Collected data:
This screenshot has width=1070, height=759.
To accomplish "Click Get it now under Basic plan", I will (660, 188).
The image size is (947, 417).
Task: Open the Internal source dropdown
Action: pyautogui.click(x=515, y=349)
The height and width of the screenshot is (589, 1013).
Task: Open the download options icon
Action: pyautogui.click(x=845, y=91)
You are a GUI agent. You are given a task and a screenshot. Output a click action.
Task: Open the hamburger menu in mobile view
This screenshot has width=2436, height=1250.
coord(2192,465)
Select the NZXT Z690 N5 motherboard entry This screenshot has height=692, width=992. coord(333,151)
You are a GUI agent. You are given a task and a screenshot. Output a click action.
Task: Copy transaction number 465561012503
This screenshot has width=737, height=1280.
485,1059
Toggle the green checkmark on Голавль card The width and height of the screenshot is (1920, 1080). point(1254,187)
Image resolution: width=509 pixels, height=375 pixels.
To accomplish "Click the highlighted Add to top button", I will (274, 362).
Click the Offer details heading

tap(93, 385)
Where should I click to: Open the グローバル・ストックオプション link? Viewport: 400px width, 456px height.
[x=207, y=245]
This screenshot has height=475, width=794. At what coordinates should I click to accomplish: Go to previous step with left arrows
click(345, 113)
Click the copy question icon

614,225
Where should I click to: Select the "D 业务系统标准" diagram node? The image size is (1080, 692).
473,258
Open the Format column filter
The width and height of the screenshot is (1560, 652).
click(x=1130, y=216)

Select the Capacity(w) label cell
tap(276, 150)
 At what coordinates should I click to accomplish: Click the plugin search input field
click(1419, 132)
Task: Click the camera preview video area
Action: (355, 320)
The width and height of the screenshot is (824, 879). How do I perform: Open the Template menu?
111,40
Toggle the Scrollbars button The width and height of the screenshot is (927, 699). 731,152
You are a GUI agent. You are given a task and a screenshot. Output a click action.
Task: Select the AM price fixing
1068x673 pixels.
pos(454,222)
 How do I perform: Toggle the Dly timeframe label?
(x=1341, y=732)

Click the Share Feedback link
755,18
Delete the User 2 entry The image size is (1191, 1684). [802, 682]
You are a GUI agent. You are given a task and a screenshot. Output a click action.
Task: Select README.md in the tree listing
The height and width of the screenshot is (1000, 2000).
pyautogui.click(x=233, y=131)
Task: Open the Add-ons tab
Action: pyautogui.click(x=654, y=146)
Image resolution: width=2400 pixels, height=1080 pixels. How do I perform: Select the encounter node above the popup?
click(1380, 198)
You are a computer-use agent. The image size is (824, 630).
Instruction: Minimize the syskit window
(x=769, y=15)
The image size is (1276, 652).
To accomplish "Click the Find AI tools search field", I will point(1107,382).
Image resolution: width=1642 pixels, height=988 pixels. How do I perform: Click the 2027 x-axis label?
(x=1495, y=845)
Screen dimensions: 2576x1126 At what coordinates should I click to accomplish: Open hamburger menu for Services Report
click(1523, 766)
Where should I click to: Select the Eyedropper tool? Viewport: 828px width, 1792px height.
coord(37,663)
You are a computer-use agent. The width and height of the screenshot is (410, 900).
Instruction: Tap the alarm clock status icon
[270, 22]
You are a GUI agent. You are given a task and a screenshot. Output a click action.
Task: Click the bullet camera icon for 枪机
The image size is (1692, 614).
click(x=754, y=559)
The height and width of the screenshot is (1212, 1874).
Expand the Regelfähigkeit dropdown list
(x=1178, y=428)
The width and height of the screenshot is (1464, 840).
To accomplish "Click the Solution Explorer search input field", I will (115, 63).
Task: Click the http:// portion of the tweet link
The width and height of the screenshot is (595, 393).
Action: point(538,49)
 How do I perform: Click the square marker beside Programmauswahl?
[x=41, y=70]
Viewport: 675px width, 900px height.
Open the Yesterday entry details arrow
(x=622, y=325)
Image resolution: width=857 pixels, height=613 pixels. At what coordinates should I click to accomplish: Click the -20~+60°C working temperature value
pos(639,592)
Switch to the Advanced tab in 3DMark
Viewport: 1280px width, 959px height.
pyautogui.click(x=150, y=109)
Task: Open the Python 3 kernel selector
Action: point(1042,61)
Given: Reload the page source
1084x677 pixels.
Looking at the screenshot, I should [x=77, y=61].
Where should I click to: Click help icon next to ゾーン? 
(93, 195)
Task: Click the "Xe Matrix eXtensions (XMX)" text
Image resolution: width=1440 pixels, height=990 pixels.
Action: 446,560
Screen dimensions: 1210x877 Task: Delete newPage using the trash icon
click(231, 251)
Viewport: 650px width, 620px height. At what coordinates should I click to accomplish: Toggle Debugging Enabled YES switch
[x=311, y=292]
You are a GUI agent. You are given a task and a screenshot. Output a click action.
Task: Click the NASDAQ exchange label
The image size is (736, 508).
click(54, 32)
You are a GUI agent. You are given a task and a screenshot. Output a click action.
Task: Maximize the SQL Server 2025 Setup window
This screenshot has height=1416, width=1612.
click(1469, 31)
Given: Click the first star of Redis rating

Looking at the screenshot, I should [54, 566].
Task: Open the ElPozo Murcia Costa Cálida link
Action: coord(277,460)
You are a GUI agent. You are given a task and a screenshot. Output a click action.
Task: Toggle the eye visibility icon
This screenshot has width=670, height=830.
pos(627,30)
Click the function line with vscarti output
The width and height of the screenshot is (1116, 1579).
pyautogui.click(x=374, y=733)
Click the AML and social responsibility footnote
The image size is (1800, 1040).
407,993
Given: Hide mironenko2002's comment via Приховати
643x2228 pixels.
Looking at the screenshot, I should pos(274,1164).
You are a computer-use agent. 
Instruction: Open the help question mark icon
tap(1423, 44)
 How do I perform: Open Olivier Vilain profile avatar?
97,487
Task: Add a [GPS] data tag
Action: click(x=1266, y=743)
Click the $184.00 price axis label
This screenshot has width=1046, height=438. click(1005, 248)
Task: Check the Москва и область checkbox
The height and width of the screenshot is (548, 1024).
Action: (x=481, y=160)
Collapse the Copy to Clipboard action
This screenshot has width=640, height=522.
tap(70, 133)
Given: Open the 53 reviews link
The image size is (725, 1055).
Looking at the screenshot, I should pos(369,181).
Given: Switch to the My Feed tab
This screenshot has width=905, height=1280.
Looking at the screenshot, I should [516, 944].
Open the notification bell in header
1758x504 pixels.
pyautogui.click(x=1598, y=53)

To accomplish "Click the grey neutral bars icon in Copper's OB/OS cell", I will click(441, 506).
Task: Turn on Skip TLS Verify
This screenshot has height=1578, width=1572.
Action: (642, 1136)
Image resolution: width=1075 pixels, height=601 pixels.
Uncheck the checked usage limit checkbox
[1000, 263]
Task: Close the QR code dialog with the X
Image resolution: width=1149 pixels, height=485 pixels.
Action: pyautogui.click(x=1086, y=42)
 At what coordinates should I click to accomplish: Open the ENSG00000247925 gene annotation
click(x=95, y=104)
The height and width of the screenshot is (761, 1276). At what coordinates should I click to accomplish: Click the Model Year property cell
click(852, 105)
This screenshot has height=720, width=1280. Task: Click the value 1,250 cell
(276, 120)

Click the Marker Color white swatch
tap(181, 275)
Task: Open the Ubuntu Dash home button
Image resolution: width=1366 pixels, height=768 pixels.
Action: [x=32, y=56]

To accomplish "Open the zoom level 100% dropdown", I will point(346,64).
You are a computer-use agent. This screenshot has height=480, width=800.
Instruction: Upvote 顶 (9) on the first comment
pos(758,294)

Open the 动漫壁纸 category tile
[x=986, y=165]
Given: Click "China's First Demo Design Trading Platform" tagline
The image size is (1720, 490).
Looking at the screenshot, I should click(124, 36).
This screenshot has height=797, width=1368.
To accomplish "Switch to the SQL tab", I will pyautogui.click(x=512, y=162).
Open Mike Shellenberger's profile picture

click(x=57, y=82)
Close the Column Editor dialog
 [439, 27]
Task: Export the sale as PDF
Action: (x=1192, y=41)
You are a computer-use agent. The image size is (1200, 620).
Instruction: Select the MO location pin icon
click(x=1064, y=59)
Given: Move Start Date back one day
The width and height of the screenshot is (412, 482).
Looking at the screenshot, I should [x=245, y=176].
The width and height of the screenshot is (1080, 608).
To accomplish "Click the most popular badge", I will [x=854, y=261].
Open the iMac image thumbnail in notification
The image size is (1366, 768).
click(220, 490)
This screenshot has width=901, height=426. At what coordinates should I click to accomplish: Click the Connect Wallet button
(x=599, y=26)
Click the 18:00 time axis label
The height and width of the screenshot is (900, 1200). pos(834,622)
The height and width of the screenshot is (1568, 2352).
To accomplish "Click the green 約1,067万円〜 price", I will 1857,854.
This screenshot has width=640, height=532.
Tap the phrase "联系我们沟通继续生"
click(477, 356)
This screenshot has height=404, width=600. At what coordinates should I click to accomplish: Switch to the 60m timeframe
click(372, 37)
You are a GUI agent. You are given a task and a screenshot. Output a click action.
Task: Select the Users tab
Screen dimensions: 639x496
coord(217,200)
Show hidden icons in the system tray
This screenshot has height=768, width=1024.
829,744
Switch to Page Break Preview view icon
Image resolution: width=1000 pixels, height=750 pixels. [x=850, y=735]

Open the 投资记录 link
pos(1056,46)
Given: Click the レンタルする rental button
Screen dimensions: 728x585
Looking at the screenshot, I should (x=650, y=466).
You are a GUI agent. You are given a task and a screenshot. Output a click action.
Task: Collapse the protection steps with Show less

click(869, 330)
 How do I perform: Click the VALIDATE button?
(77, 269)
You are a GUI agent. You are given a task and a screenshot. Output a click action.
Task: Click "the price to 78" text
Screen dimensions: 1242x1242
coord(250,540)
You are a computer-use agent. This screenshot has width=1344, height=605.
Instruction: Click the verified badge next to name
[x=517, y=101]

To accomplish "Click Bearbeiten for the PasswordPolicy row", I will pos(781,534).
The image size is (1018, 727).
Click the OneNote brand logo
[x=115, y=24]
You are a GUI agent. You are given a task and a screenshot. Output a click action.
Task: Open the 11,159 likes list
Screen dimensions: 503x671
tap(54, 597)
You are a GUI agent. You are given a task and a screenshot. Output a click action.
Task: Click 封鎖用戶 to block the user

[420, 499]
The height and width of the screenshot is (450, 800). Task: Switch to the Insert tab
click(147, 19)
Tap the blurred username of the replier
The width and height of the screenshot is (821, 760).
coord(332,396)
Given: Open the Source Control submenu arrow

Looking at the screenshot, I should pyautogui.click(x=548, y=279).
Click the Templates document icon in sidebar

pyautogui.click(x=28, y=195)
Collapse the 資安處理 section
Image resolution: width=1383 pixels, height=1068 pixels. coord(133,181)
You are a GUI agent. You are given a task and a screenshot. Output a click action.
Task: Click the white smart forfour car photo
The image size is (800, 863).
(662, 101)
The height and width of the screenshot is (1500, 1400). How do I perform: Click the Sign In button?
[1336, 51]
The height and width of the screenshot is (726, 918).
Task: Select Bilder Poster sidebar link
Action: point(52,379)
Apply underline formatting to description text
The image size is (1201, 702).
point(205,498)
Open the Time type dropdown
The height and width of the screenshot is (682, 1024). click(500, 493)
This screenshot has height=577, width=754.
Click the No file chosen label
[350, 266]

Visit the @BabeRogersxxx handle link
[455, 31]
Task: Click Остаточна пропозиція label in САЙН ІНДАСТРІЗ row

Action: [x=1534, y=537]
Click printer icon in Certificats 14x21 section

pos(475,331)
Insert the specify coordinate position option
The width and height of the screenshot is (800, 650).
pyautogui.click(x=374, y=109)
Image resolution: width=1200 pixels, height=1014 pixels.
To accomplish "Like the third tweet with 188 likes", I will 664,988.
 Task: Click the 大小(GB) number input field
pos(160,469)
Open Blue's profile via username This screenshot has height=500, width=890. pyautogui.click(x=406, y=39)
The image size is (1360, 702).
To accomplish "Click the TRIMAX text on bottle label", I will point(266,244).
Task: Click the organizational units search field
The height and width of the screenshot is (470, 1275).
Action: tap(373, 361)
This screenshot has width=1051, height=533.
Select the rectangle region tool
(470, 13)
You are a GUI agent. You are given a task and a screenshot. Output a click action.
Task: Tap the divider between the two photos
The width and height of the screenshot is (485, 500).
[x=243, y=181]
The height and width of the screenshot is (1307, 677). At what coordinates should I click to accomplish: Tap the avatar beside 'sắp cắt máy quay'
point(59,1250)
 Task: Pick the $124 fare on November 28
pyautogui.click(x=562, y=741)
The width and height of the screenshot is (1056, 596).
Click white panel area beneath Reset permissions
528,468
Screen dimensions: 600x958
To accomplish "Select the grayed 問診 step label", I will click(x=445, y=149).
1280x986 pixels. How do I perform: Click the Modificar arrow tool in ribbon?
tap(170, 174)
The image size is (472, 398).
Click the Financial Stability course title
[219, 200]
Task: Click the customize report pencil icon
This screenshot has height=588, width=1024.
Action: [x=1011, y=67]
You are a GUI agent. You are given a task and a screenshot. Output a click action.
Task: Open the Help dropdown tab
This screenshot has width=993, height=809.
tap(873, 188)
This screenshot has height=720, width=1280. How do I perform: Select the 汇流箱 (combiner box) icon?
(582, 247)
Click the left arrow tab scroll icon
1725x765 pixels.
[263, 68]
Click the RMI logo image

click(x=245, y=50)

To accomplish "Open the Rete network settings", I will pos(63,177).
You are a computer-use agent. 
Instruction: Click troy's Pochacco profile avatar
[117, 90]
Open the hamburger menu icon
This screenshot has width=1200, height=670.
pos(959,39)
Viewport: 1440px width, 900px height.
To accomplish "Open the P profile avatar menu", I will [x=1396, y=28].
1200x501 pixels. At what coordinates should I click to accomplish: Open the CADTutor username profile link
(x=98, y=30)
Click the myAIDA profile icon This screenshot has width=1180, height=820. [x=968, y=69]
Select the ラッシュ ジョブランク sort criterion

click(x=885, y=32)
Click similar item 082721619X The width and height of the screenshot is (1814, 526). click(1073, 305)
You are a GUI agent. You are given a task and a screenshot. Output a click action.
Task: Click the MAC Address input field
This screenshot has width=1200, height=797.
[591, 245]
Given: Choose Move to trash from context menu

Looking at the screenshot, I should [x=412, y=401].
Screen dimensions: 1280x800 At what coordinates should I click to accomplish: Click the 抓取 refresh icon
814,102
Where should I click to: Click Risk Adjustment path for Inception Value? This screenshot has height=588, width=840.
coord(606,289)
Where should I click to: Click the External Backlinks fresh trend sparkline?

Directions for this task: Repeat only the stretch of lines that begins at the line containing "Instruction: Click troy's" and ends at the last line above, both included.

Answer to the problem:
Instruction: Click troy's Pochacco profile avatar
[117, 90]
Open the hamburger menu icon
This screenshot has width=1200, height=670.
pos(959,39)
Viewport: 1440px width, 900px height.
To accomplish "Open the P profile avatar menu", I will [x=1396, y=28].
1200x501 pixels. At what coordinates should I click to accomplish: Open the CADTutor username profile link
(x=98, y=30)
Click the myAIDA profile icon This screenshot has width=1180, height=820. [x=968, y=69]
Select the ラッシュ ジョブランク sort criterion

click(x=885, y=32)
Click similar item 082721619X The width and height of the screenshot is (1814, 526). click(1073, 305)
You are a GUI agent. You are given a task and a screenshot. Output a click action.
Task: Click the MAC Address input field
This screenshot has width=1200, height=797.
[591, 245]
Given: Choose Move to trash from context menu

Looking at the screenshot, I should [x=412, y=401].
Screen dimensions: 1280x800 At what coordinates should I click to accomplish: Click the 抓取 refresh icon
814,102
Where should I click to: Click Risk Adjustment path for Inception Value? This screenshot has height=588, width=840.
coord(606,289)
Where should I click to: Click the External Backlinks fresh trend sparkline?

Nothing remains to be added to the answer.